If this had happened, the Good Book wouldn’t be quite as good. And yet this is the advice many seem to be following today.
In a recent webcast to investors, Jeffrey Gundlach, the chief executive of DoubleLine Capital and overseer of about $130 billion in assets, said today’s economic growth in the United States seems to be “exclusively” the result of debt — government, corporate and consumer (primarily mortgage) debt.
According to Reuters and various other news accounts of his presentation, Gundlach said the economy would have shrunk already if Washington hadn’t added trillions of dollars to the national debt. The economy grew by 4.3 percen over the past five years, but public debt grew by 4.7 percent, he said.
And while Gundlach isn’t predicting a recession any time soon, he warned that the current conditions present "very, very dangerous times" for that recession, when it comes.
That’s one person’s opinion, of course. You might go broke making investments right before a downturn, but you’ll almost certainly go broke by gambling on when that downturn will occur.
And yet it certainly will occur. When it does, as in previous recessions, a lot of people with debt will wish they didn’t have it.
A new survey from Charles Schwab found that 62 percent of the millennial generation (defined as people between 23 and 38 years of age) live paycheck to paycheck. This is higher than the next older generation, Generation X, for which the figure was 60 percent, and baby boomers, at 53 percent.

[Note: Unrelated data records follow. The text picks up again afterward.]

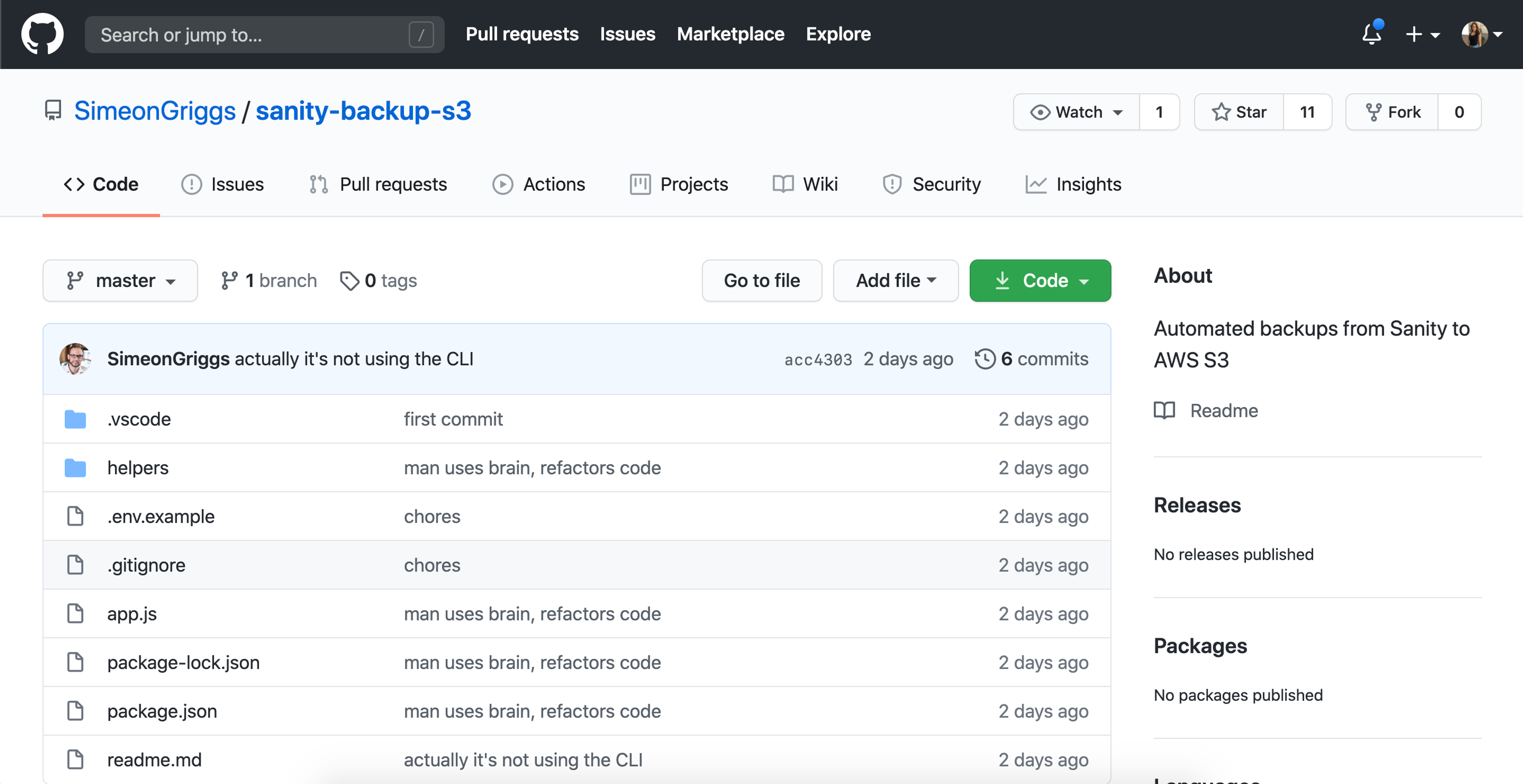Open the Insights tab
Viewport: 1523px width, 784px height.
[x=1073, y=184]
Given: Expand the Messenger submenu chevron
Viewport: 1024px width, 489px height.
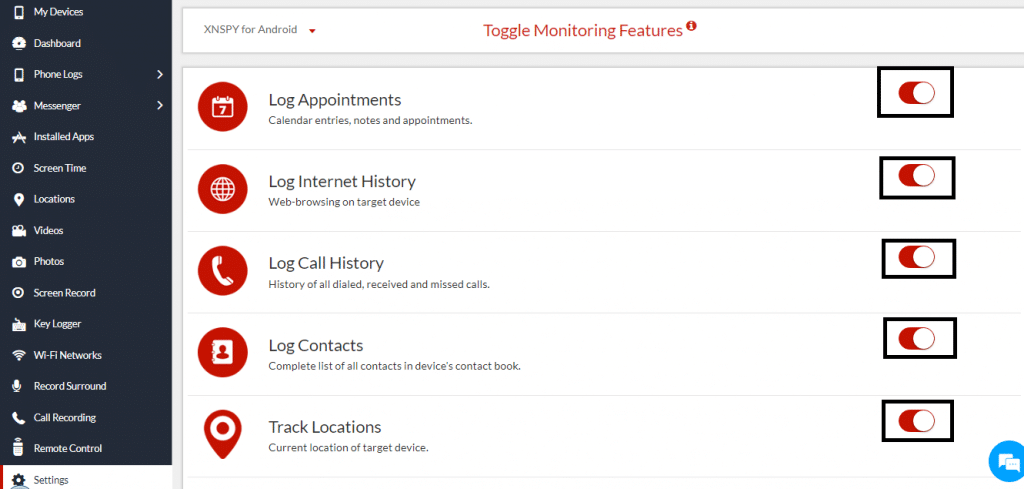Looking at the screenshot, I should pos(160,105).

All of these figures are dreadful, especially for aging boomers who ought to be gliding comfortably into retirement, and whose health care needs would become acute if they lost their income during a slowdown.
Writing for Forbes.com, Leon LaBrecque, the chief growth officer of Sequoia Financial Group, noted, “We are awash in debt, more so than in all other post-WWII recessions. Gross public debt is nearly 105 percent of GDP, in contrast with about 68 percent of GDP at the start of the 2008 recession. Add to that an $800 billion dollar budget deficit, and we have a debt tsunami.”
When recessions come, the government typically tries to stimulate growth by spending more money it doesn’t have. “Is the answer to just keep borrowing?” LaBrecque asks.
Of course, some voices say things aren’t all that bad. A Wall Street Journal story at the beginning of the year cited figures showing how Americans seem to be managing their debt well, paying 5.6 percent of their disposable income to keep current on payments. The average credit card balance was $4,293 as of the third quarter of last year, according to Experian.
An increase in debt, an economist at Citigroup told the Journal, “is (a) sign of a strong economy.”
But debt is growing right along with the economy which, common sense might tell you, doesn’t seem right. If people are doing well, why do they need to spend more than the cash they have at hand? Where will the debt-laden government, which also is racking up debt during good times, get the money to stimulate the economy during the next recession?
If Joseph of the Old Testament really had told Pharaoh to rack up debt, which in those days probably would have meant eating like there was no tomorrow, he probably would have ended up back in the dungeon when the famine came. The wisdom of that story, of course, is that he urged Pharaoh to begin storing excess food during the good times, in order to survive when the bad times hit. Because of that, a lot of good things followed.
That strategy is remarkable because it goes against human nature. Despite the hard lessons learned a decade ago, human nature apparently remains strong.